- Work request A -
List every geographic place name that appears in the article on policing in Olds.
- Work request B -
In the article on policing in Olds, on what date was Mayor Mike Muzychka asked about needing more police officers?
- Work request C -
Pick up the article on policing in Olds right after its final sentence and keep writing.

- Text provided -
======
In addition, a company from India is looking at setting up a canola crushing plant in the community.
Olds RCMP commanding officer Staff Sgt. Jim MacDonald told the Albertan that the number of police officers in Olds would have to be “reassessed” if the town’s population rises significantly in light of new businesses and jobs coming to the community.
“With any significant increase in population, policing needs would certainly need to be reassessed to be sure we can continue to provide the quality of service expected by the community,” MacDonald said in an email.
During a breakfast meeting at the legion on Feb. 16, Mayor Mike Muzychka was asked if there’ll be a need for more police officers as a result of those jobs and an anticipated expansion of the town’s population.
“Absolutely it will impact,” Muzychka said.
He said the town is looking at sharing those costs with Mountain View County.
======
- Data for analysis -
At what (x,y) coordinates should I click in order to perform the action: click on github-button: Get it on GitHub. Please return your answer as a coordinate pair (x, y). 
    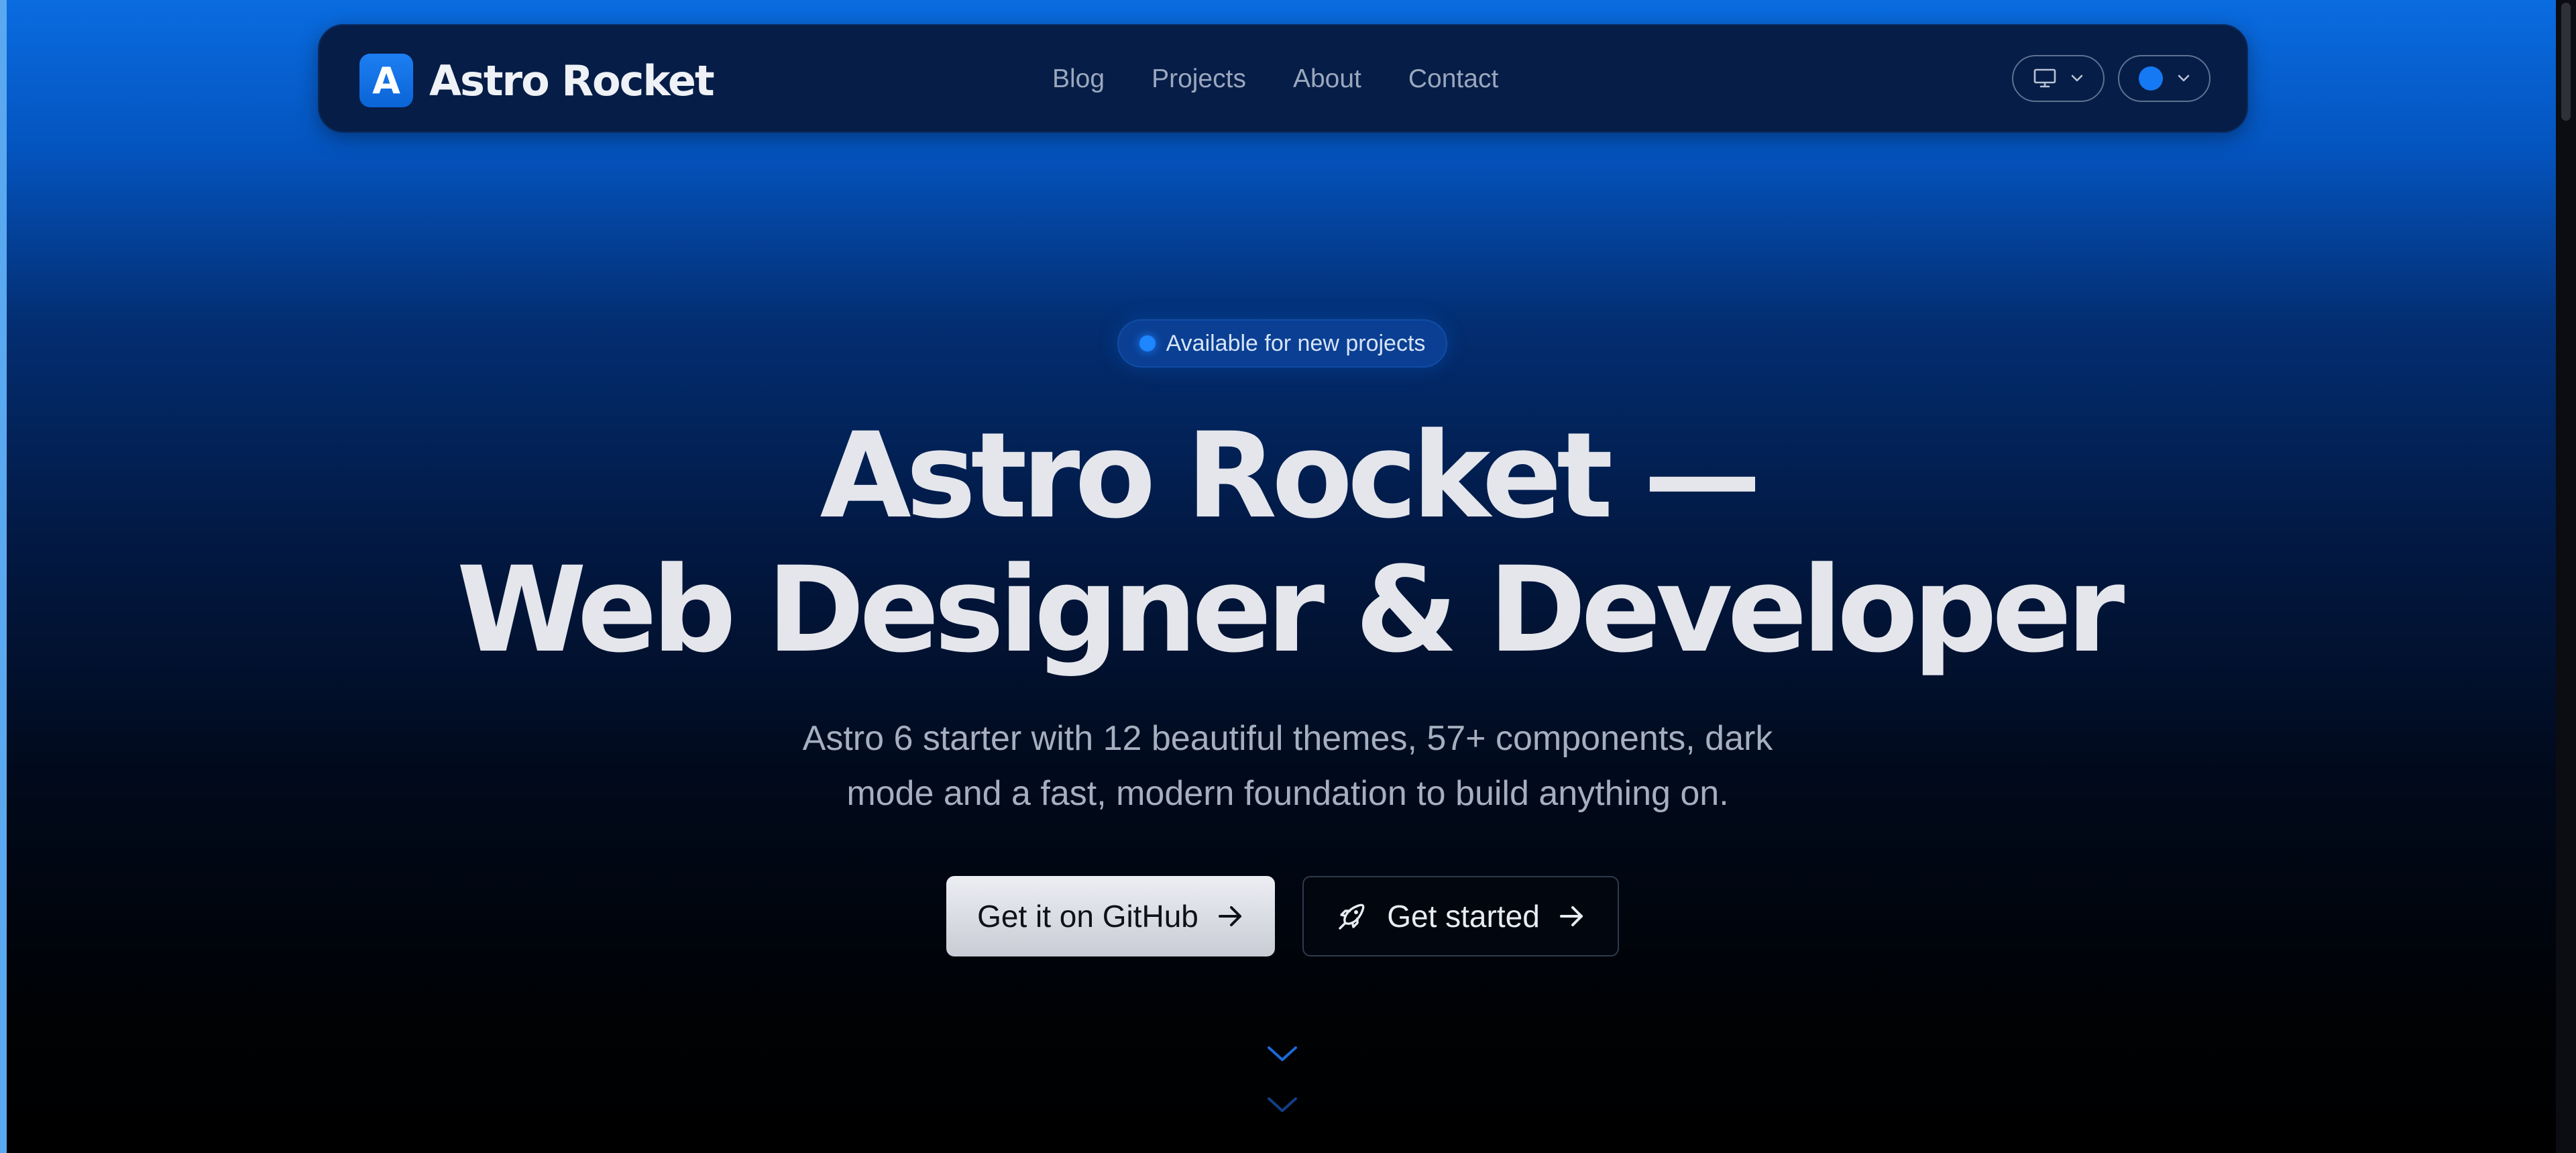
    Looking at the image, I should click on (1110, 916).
======
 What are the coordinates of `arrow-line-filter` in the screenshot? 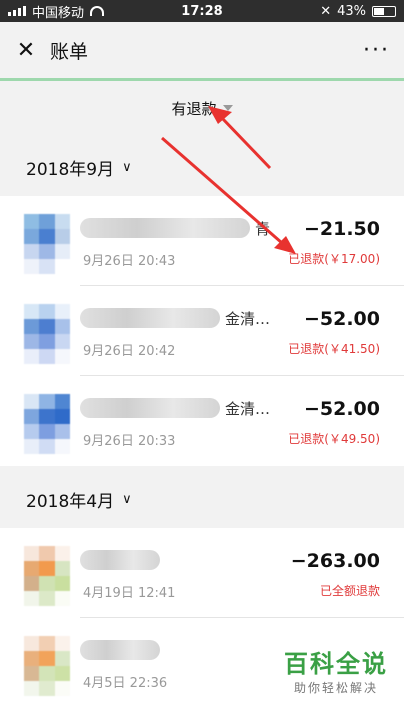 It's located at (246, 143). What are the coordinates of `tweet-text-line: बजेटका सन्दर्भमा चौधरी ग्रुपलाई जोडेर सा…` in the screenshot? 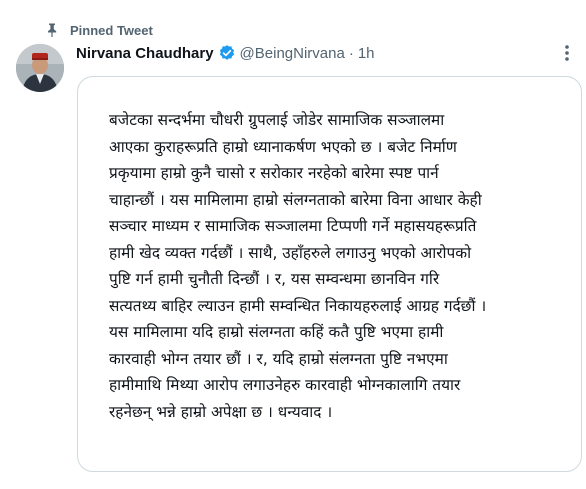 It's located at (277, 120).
======
- Task output A -
India, Olds, Mountain View County

- Task output B -
Feb. 16

- Task output C -
“Hopefully, as the population grows, the funding comes down from above,” he said.
MacDonald said if he believes more police officers are needed in Olds, that recommendation would be made by him in consultation with RCMP K Division’s operational strategy branch “and the applicable governments.”
He said the exact number of additional officers needed would be determined by analyzing several factors, including the population increase and the number of calls.
“With any significant increase in population, policing needs would certainly need to be reassessed to be sure we can continue to provide the quality of service expected by the community.”